Watters is committed to sending new missions to the area to be able to clear up the mysteries of that ice, “an excellent site for future explorations with rovers.” “Instruments like ground-penetrating radar would be a good start, a drilling rig would be the most direct way to sample the deposits,” he proposes, “but it would be a significant challenge for a robotic mission.” Fairén agrees, given that the ice is under layers of 300 to 600 meters of land: “The reality is that access to all these deposits is, today, unfeasible. “The technology to install drills on Mars capable of reaching hundreds of meters deep is not yet available.”

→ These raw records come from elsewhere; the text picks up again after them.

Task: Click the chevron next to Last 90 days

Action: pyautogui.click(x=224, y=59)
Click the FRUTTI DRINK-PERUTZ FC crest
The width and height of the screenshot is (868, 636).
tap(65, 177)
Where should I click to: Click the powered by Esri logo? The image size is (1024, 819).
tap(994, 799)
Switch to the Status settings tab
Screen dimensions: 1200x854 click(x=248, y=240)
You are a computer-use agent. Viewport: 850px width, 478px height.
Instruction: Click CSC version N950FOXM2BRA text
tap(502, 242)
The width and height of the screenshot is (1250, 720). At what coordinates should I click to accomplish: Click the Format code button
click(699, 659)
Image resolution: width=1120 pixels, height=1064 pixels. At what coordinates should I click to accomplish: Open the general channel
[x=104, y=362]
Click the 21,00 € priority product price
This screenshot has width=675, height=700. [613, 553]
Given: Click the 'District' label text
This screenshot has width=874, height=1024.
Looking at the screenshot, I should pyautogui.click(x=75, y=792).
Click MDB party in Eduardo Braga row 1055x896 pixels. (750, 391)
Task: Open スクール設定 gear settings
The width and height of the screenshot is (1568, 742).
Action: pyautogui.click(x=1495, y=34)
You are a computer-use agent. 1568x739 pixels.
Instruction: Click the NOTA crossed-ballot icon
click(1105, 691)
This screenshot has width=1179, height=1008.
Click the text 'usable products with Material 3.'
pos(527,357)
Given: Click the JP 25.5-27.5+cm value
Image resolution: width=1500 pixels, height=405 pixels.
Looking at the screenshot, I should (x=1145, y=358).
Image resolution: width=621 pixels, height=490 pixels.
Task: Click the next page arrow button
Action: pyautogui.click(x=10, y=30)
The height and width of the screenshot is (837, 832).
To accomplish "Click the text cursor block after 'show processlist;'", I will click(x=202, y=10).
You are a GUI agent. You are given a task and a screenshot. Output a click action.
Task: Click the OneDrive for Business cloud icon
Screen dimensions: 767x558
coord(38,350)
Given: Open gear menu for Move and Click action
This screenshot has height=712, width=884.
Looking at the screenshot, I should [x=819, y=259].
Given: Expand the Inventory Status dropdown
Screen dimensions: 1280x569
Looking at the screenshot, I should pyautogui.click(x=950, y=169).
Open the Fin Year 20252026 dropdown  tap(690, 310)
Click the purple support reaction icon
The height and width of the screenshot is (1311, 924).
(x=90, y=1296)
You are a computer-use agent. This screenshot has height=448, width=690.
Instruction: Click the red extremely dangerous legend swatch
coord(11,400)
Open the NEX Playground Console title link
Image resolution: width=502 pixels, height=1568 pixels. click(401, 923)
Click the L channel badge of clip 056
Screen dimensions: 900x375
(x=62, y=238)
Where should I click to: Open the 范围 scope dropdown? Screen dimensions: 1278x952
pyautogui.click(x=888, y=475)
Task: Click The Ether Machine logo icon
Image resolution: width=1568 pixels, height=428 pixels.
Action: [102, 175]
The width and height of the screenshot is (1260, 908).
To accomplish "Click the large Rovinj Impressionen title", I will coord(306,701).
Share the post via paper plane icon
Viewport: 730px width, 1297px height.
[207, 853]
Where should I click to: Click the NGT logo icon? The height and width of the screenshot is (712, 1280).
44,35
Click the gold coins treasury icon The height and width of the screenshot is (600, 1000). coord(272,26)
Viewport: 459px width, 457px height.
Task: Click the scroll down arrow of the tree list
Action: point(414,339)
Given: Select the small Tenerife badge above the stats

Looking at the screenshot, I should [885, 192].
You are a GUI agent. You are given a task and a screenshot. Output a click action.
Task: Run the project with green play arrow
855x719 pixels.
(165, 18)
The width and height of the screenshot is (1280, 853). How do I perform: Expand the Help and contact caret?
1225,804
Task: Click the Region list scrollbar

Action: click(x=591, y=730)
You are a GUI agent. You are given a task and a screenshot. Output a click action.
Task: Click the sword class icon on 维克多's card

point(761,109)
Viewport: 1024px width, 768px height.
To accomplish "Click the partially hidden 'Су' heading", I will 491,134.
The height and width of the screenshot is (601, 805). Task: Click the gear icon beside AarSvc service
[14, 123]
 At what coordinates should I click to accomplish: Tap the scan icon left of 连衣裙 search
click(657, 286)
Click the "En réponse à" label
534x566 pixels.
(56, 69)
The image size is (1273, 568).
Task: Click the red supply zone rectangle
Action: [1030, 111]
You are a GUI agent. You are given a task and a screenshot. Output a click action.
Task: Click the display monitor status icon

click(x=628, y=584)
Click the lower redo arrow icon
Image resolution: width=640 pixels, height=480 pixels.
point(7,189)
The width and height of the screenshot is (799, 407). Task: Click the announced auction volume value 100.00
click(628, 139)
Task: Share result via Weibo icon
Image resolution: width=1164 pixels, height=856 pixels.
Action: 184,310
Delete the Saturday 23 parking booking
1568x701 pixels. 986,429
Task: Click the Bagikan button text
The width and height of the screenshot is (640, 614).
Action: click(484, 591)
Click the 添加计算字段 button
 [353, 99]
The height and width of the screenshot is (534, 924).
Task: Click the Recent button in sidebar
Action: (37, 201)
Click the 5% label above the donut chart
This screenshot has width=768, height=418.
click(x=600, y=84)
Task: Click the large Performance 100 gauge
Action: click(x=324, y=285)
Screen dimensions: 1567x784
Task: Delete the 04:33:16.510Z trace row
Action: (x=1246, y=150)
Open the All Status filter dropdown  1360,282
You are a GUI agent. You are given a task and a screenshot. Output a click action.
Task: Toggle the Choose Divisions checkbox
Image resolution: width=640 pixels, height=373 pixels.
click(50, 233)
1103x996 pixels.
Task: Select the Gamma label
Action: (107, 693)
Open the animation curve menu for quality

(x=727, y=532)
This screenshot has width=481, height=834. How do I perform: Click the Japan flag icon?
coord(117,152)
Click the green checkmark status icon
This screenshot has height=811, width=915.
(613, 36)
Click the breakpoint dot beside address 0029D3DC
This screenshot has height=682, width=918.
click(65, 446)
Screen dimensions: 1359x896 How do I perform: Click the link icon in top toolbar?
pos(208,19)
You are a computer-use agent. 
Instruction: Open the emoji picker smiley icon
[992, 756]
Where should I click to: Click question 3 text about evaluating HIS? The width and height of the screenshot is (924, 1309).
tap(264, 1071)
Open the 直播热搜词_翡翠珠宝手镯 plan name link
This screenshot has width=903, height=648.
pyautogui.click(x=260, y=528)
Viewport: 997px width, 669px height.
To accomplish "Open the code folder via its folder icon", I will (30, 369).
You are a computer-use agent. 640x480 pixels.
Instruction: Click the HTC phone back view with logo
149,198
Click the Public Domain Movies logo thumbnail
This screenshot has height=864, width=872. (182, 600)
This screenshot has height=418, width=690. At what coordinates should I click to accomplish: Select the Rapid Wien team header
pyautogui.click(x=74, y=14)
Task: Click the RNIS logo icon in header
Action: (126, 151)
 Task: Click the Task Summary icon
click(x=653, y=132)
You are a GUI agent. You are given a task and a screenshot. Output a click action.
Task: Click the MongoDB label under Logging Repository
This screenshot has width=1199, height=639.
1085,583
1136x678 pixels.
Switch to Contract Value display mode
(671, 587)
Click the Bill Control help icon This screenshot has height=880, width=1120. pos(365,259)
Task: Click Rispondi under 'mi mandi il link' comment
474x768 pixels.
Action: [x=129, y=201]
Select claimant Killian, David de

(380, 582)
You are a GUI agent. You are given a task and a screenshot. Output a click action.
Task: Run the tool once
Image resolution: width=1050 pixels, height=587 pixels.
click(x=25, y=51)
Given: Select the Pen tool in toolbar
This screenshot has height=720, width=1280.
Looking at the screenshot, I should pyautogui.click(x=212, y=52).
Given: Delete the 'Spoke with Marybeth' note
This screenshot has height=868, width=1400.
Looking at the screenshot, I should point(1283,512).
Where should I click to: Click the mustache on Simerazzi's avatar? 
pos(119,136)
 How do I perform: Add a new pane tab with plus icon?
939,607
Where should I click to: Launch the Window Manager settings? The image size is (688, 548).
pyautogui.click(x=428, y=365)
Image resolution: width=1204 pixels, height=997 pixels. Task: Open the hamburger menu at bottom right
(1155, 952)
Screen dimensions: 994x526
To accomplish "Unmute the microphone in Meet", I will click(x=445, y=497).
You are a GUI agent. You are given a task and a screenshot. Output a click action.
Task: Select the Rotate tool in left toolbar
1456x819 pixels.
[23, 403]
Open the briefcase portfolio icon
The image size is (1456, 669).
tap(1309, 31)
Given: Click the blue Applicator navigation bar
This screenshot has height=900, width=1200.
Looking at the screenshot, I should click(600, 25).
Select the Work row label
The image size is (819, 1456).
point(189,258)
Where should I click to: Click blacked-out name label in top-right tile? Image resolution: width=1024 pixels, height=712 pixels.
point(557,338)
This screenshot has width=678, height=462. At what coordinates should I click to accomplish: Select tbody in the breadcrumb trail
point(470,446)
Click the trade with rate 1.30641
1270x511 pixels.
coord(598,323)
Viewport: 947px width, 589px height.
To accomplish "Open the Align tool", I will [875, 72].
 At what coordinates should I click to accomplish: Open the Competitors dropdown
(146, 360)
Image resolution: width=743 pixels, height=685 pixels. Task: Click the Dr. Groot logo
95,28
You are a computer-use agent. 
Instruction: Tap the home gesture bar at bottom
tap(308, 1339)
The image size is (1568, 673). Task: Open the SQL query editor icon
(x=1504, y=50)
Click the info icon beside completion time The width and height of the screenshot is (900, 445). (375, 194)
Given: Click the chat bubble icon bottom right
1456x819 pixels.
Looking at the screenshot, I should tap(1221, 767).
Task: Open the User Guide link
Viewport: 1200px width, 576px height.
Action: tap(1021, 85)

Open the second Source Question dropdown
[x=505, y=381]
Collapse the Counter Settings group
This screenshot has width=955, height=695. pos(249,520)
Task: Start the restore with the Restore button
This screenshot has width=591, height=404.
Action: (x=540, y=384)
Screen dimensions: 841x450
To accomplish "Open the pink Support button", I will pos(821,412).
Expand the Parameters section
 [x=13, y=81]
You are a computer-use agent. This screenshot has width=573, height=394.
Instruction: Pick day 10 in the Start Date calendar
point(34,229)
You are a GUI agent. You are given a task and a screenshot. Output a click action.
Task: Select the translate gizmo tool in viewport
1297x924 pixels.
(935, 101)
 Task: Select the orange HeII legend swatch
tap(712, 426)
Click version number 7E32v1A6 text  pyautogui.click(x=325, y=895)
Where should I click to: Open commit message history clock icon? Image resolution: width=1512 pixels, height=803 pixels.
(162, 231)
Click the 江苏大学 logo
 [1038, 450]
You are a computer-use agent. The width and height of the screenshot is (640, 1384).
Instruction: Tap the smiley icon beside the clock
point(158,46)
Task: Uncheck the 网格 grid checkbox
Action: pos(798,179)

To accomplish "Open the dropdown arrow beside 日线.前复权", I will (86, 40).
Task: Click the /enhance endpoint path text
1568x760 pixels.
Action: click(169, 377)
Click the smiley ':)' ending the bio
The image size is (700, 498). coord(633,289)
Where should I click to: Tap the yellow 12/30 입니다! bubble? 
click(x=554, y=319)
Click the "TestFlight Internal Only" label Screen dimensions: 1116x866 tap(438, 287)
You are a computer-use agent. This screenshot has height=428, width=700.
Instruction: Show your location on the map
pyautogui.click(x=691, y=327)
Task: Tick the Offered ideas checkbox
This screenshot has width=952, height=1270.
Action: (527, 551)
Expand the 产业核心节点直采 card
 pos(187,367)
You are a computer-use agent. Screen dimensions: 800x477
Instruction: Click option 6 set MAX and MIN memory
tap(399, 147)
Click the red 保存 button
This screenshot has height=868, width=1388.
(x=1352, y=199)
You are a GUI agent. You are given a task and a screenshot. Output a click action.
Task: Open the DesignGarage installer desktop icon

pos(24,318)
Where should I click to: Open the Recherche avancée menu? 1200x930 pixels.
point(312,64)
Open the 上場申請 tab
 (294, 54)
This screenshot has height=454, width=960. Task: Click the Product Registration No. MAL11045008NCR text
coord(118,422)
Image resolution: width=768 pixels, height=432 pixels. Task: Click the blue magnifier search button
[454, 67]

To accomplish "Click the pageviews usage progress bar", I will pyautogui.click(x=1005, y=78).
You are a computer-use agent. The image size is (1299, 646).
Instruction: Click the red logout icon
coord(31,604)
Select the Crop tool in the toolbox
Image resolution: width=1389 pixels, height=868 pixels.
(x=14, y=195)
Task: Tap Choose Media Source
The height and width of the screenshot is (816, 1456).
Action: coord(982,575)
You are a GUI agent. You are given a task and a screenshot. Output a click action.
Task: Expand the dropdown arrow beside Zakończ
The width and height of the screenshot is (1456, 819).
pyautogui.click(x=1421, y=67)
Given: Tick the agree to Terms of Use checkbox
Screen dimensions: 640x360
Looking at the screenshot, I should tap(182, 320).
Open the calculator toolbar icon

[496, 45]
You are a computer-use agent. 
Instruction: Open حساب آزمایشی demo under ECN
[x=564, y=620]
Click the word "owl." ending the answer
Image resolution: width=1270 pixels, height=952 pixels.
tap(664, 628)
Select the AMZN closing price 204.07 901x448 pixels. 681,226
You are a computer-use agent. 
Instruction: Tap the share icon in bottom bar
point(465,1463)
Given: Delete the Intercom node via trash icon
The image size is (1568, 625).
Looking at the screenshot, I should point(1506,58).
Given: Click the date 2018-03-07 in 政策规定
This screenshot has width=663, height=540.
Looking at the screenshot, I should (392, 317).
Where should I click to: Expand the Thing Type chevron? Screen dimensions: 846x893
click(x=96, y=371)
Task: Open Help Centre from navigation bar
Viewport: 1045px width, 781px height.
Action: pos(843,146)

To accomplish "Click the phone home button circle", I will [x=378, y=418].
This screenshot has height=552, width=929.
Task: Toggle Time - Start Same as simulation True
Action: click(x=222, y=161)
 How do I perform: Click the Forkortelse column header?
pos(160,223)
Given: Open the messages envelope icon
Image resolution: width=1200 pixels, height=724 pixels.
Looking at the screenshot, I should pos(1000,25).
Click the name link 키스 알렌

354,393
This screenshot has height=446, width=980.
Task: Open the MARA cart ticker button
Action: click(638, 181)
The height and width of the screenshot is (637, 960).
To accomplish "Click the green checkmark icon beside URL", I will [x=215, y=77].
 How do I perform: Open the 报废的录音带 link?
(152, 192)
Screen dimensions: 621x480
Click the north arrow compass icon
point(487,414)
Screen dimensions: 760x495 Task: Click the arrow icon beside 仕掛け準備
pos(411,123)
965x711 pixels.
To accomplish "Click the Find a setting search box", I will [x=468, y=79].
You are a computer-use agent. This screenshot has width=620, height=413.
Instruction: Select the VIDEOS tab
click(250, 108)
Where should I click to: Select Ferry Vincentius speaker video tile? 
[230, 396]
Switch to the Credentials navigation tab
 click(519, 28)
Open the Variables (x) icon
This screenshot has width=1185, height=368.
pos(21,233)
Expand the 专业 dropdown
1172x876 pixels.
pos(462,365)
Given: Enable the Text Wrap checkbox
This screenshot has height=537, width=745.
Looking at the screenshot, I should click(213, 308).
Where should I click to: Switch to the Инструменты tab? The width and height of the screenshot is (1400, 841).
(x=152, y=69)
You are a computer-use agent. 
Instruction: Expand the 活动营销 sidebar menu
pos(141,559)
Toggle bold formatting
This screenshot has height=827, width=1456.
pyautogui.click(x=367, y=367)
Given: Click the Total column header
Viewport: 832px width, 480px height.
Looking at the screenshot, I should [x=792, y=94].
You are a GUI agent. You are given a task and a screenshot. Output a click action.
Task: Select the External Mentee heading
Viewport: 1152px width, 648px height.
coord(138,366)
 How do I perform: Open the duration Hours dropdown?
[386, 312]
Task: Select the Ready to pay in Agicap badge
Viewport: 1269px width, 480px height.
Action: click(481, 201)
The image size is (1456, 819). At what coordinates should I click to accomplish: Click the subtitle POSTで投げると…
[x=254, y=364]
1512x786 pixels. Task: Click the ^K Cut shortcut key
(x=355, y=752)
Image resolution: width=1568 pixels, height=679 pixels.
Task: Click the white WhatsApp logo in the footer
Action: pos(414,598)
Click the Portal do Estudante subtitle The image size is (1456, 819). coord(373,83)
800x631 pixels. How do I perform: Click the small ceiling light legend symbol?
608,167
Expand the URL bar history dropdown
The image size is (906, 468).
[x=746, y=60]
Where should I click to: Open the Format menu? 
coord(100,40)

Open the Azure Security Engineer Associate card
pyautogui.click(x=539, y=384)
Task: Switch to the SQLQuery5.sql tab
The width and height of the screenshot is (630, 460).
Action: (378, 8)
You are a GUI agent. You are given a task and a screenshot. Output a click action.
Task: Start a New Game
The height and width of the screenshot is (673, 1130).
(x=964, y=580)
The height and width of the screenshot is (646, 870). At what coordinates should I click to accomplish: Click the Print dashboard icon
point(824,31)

However, the CSIC researcher warns that this discovery poses another challenge for astrobiology: “We must take extreme precautions to not bring to Mars, in our exploration vehicles, terrestrial life that could accommodate itself in these interfaces.” “If we contaminate Mars, it would be very difficult to find an answer to the enormous question of whether there ever was Martian life,” warns Fairén. The colonizing spirit of some space plans, with more haste than brains, could forever ruin the dream of understanding if something alive inhabited the Schiaparelli canals.